及時向保險公司報案:申請人在知道保險事故發生后應及時通知保險公司(具體由保險條款約定)健康保險的被保險人或受益人對保險人請求保險金的權利,自其知道保險事故發生之日起二年不行使而消滅。
二、理賠審查
1、醫療保險是一種損失補償性質的保險,除了定額醫療保險外,在一人投保多種、多份醫療保險后,發生給付時,可以分別計算,但合計賠付金額應在保險金額之內,而且不能超過實際醫療費用。為此,索賠時必須提供醫療費用原始票據;只有當被保險人的醫療費用已經有其他方面承擔了一部分,保險公司需要承擔差額時,才可接受醫療費用票據復印件,但必須查驗原件。
2、保險條款約定了觀察期(又稱“等待期間”、“免責期間”)的,保險責任在觀察期結束后才開始。
3、對于保險金給付申請書,重點審核醫生診斷的病名、初診日期、就診醫院及其地址電話、就診身份(社保/自費);意外傷害事故詳情;有關部門鑒定或意見;
4、受益人應為被保險人本人,未經被保險人同意,不得受理投保人的指定或變更;
5、投保人或被保險人為醫生時,不得為被保險人出具診斷書或類似證明;
6、醫院是指依照衛生管理法規領取有效執照的醫療機構,不包括專供休養、戒毒、護理、養老等非以直接診治病人為目的的機構;
7、根據免責條款,對被保險人故意行為、犯罪行為、吸毒或使用麻醉藥物導致的疾病或傷害治療費用,不承擔保險責任;
8、防止被保險人裝病逃避工作騙取醫療費用給付。
9、重點注意以下可疑跡象:被保險人對工作職位、收入、雇主、工作經歷不如實告知,或者受雇記錄不清楚、不連貫;每日醫療給付金額與被保險人財務狀況不相稱;被保險人家族成員理賠頻率過高;住院天數過長、醫療措施過于昂貴且并不必須;索賠申請時事故原因不明,醫生只能根據被保險人自述或其他主觀的信息作出診斷,特別是在失能原因認定上;以國外住院治療的單據申請理賠;保單生效后不久即發生保險事故,或者在保單屆滿時以及當年度末申請理賠;索賠原因難于檢查,如腰痛、頭痛等;失能保險中被保險人已經被認定喪失工作能力,但仍在工作;申請文件涂改、偽造,或更改經過拒賠的資料再次索賠。
三、理賠給付
申請文件審核無誤,保險公司應在收齊申請文件后及時給付保險金(法定期限為10日,也可依照保險合同約定),逾期給付應承擔逾期利息。給付范圍為社會保險規定其保險對象應自行負擔的費用,不屬社會保險給付范圍或超過社會保險給付范圍的費用,具體以保險條款為準。

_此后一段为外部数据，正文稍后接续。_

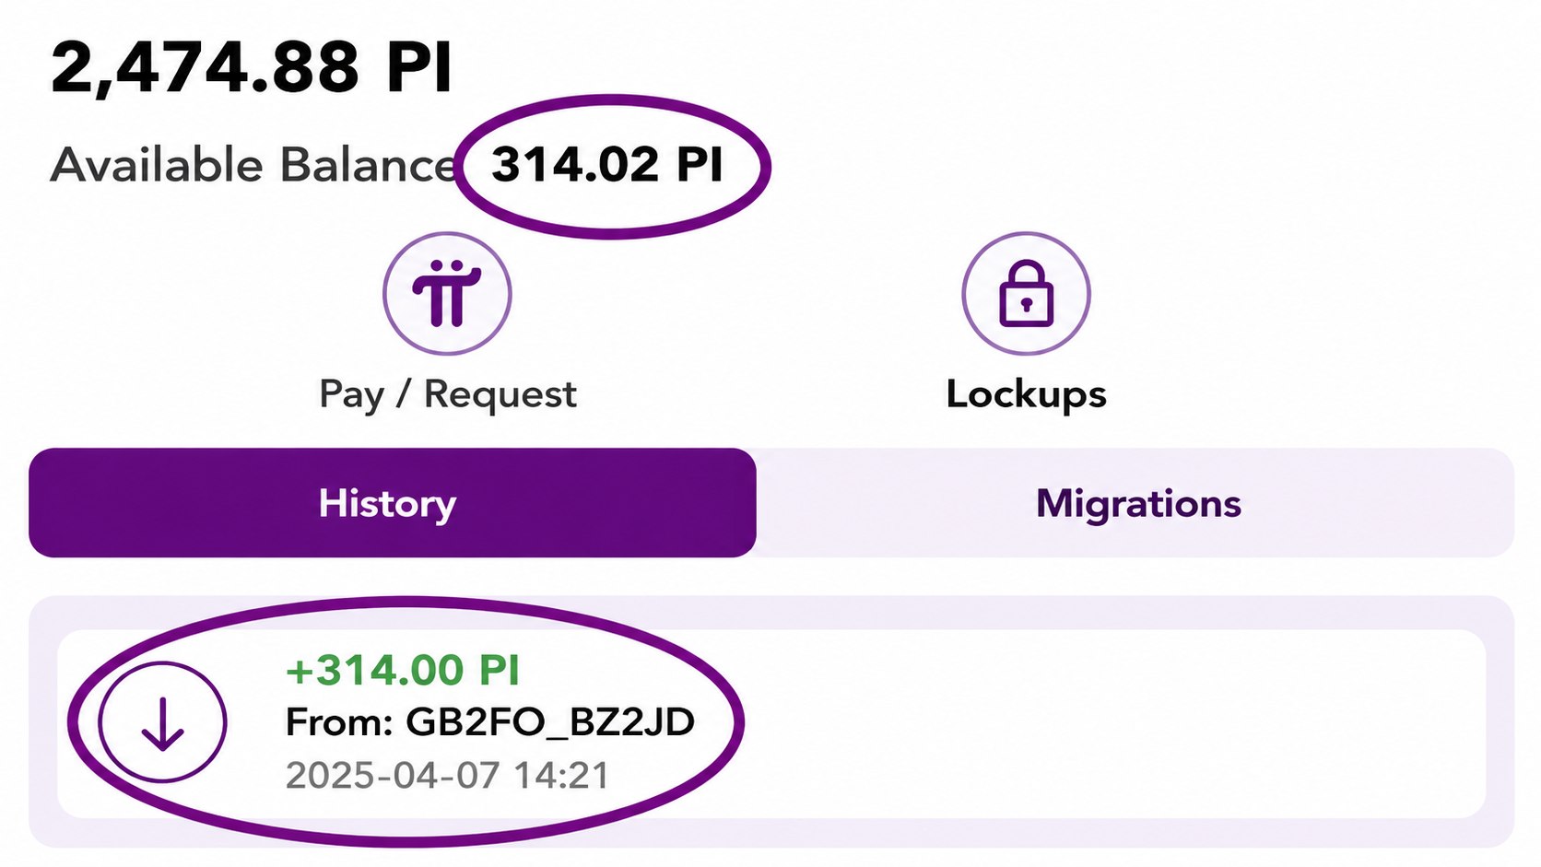Select the Pay / Request label
1541x867 pixels.
(448, 394)
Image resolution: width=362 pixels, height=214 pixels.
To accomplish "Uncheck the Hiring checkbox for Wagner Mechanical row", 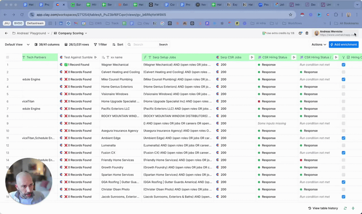I will pos(343,65).
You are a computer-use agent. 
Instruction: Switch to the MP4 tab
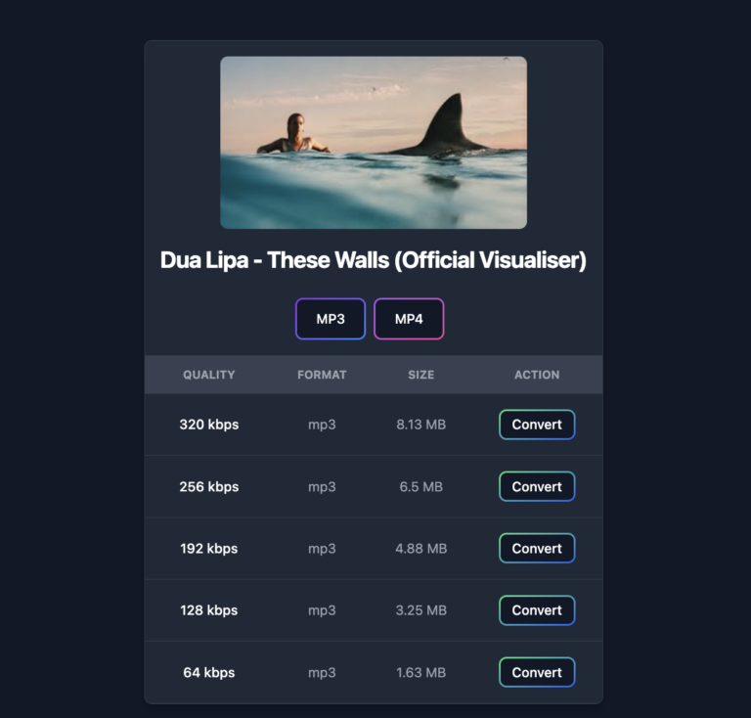(x=409, y=319)
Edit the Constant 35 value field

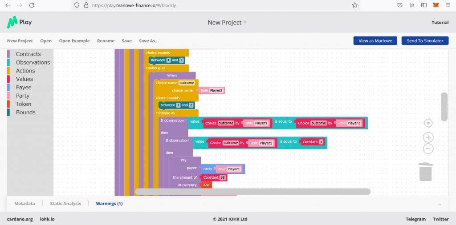223,177
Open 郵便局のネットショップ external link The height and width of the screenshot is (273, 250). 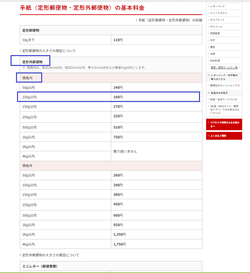click(x=224, y=85)
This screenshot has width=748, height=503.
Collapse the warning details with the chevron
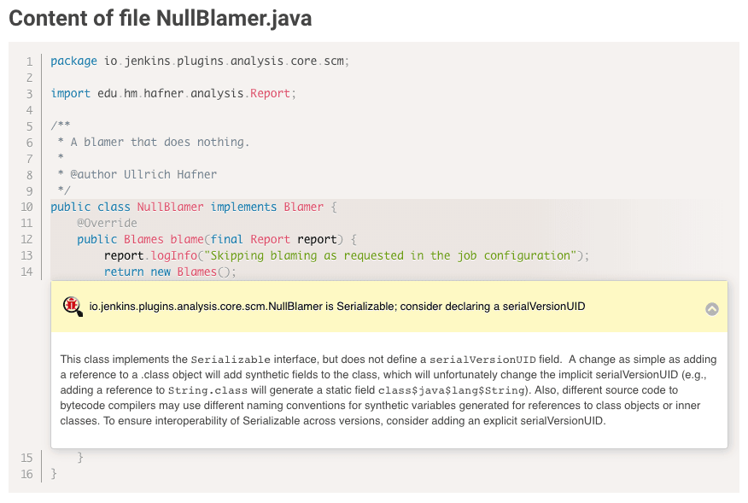[x=711, y=309]
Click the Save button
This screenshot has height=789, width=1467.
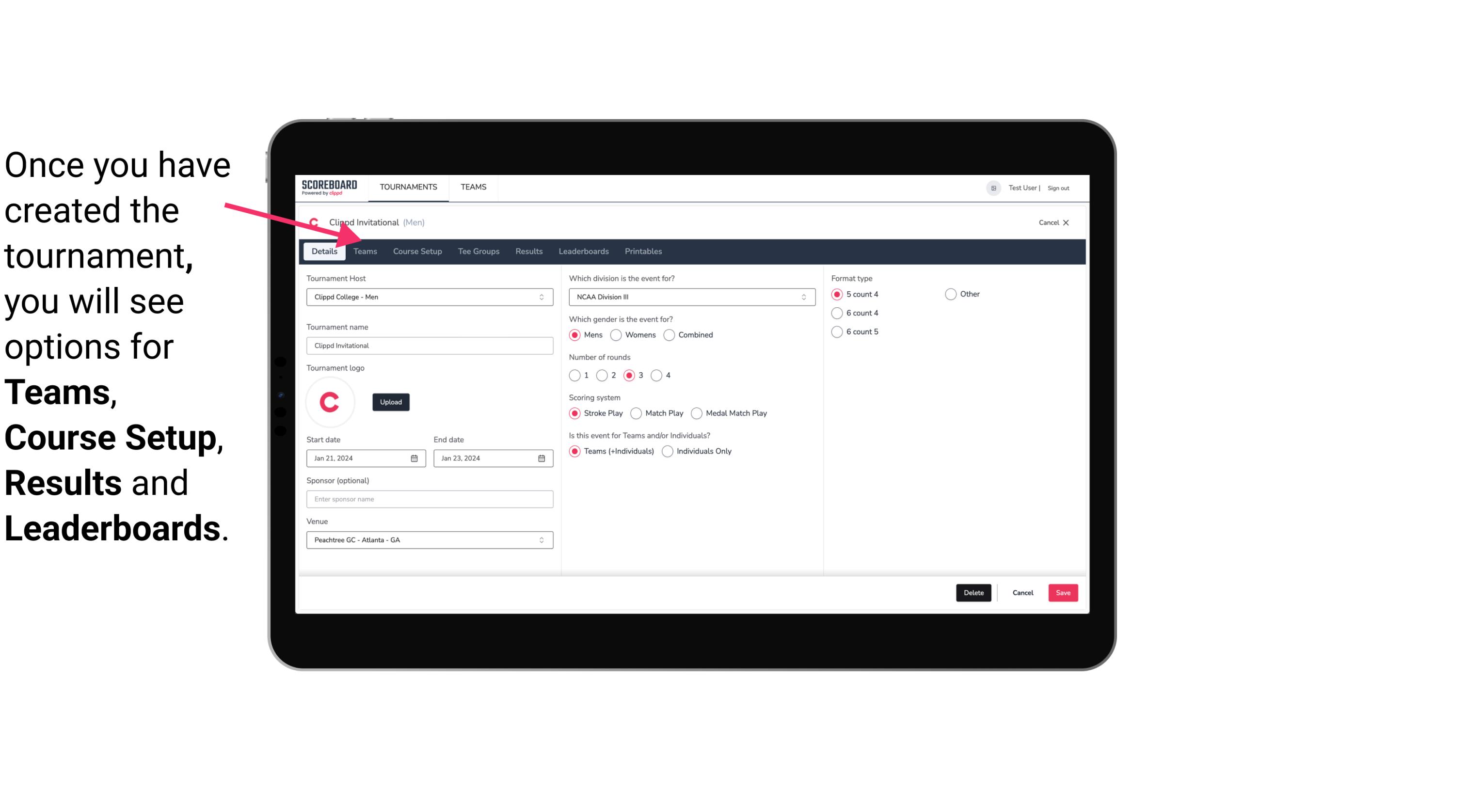tap(1063, 593)
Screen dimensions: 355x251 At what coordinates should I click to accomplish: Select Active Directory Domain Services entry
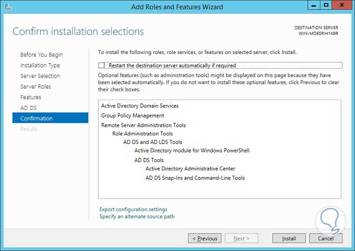(x=140, y=106)
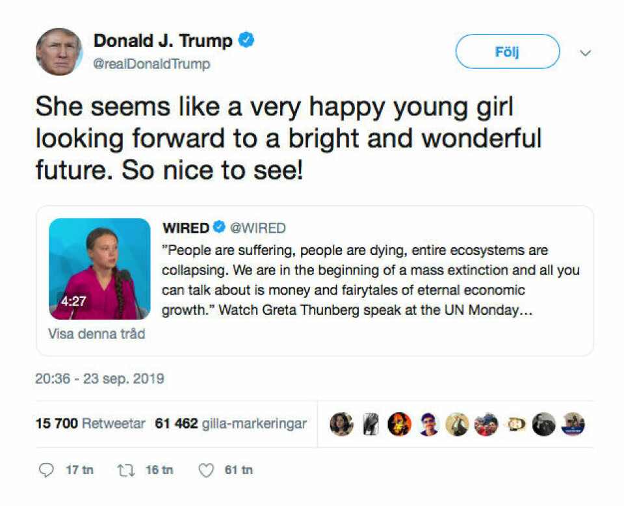Click the verified badge beside Donald J. Trump

pos(246,40)
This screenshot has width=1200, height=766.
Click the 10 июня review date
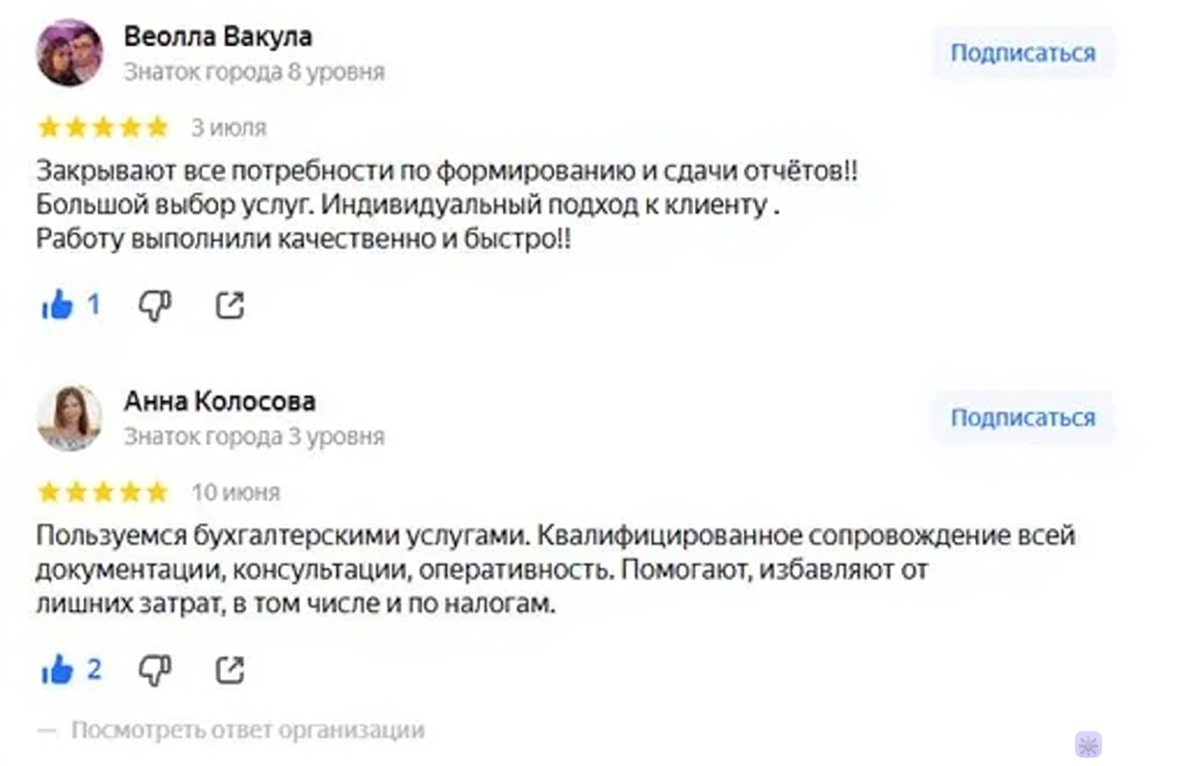point(236,493)
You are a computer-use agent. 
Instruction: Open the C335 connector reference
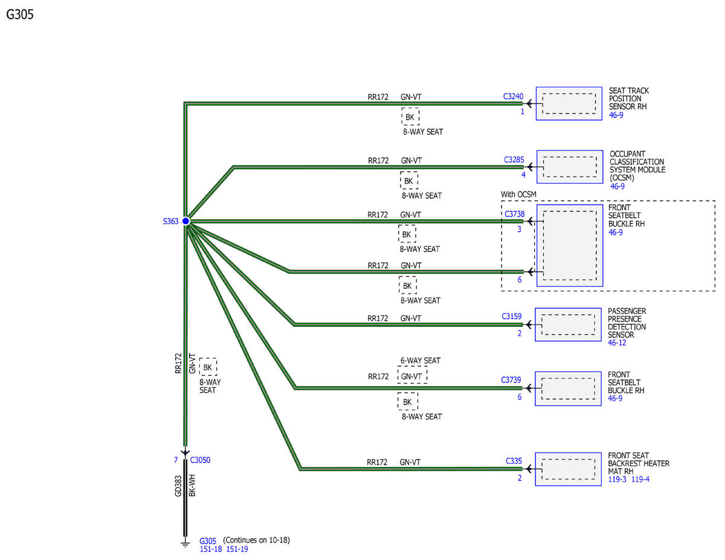tap(514, 462)
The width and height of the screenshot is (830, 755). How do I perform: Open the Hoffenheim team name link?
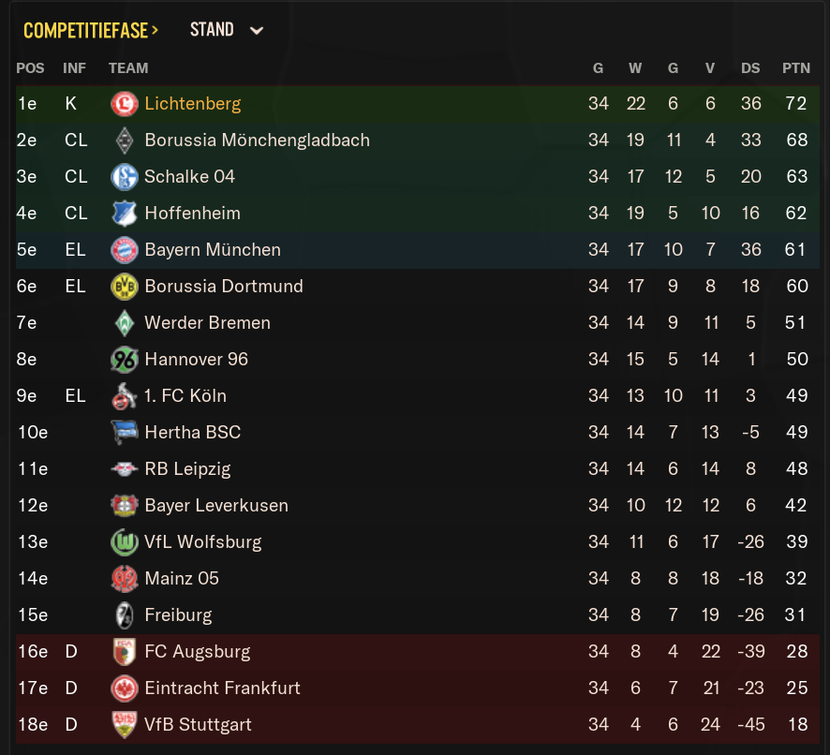(x=193, y=214)
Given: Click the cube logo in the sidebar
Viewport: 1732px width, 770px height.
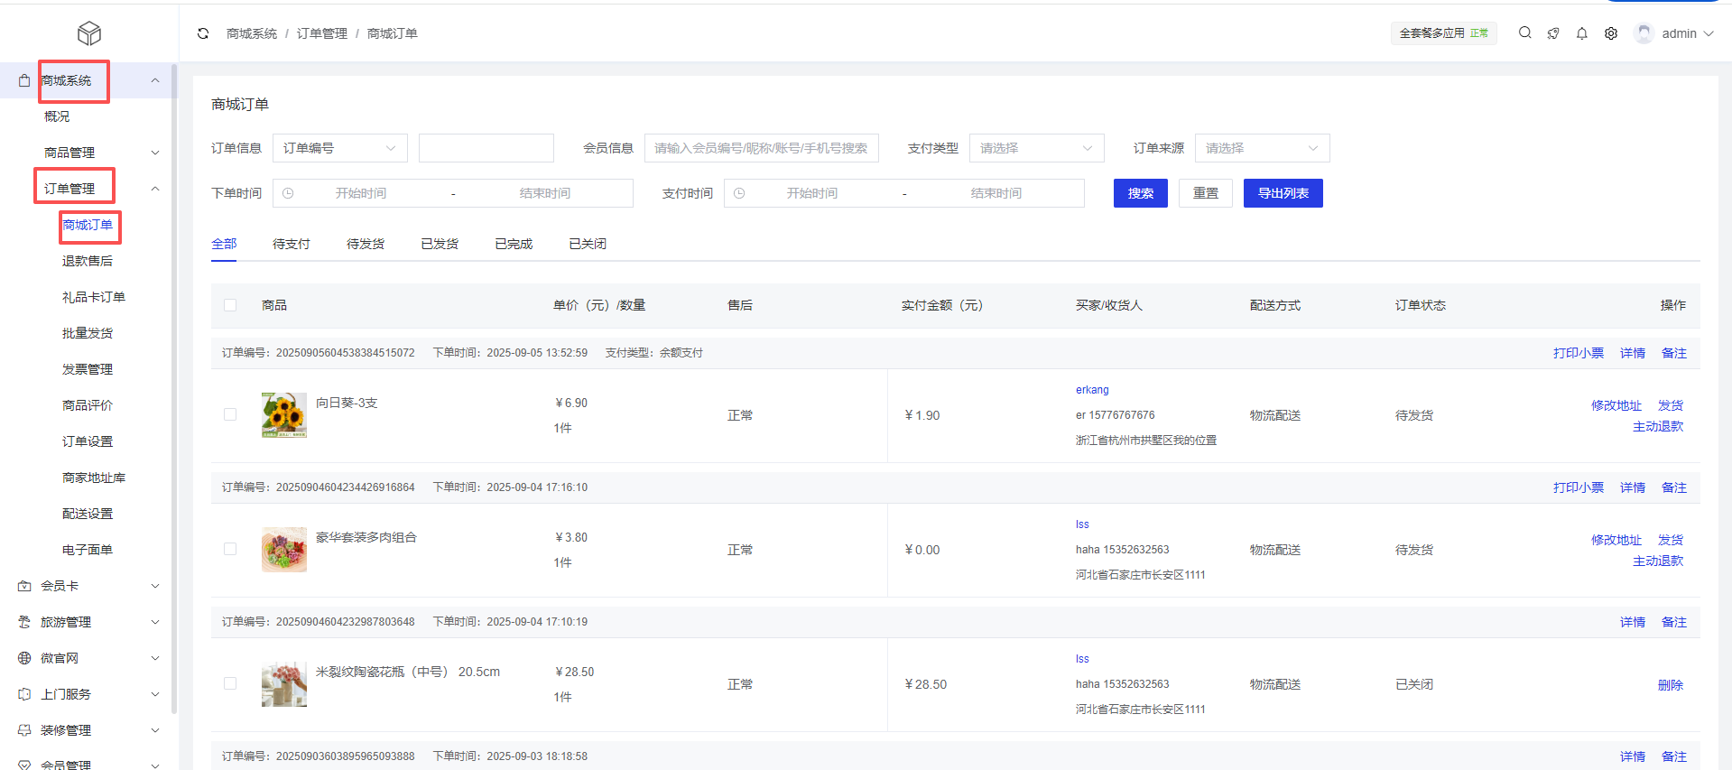Looking at the screenshot, I should pos(89,33).
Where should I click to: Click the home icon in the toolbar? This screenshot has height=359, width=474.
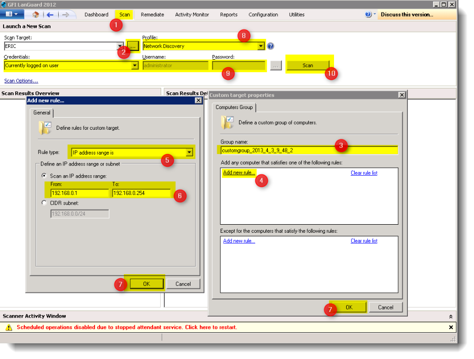coord(35,15)
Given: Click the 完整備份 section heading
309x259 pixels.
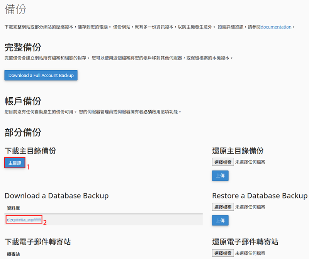Looking at the screenshot, I should 28,47.
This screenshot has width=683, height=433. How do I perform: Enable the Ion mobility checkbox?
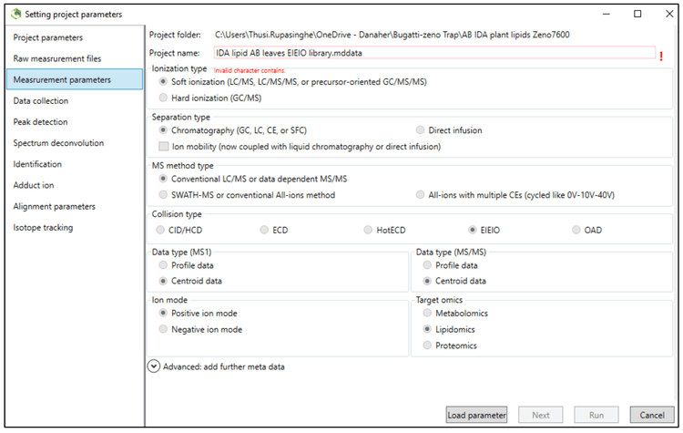tap(164, 146)
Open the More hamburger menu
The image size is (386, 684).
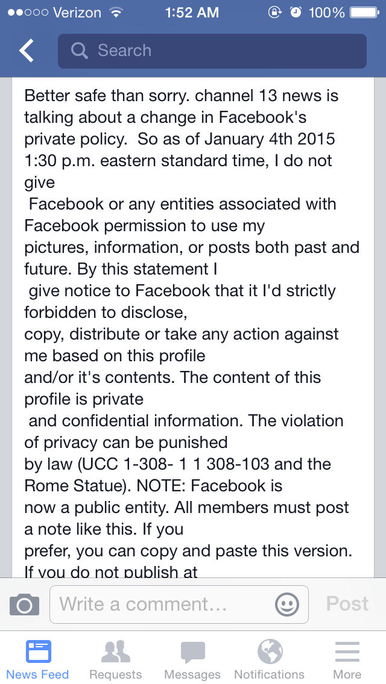(347, 651)
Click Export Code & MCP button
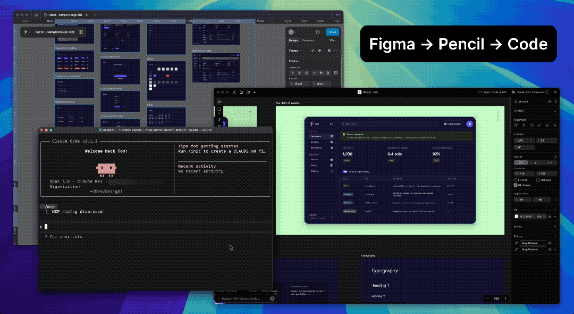 click(x=494, y=92)
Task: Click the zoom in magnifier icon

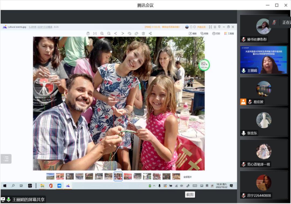Action: [x=102, y=34]
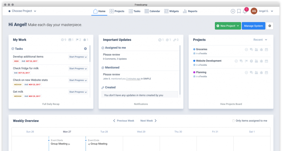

健康險的保險合同中通常都有規定——“不承保合同生效前的任何疾病或癥狀”,這是為了避免客戶“帶病投保”的道德風險。消費者在購買健康險產品時,向保險公司如實告知年齡、健康狀況和既往病史等信息非常重要,因為這些信息會影響到保險公司的承保決定以及保費水平。
在購買健康險簽訂保險合同前,小編建議您一定要注意保險的周期,一般的健康險只為您擔保到60歲。您一定要根據自己的實際情況選擇最適合自己的健康險,發生疾病后應及時按健康險理賠程序進行理賠。如果與保險公司產生爭議建議您及時與律師取得聯系,以便最大限度的保護您的權益。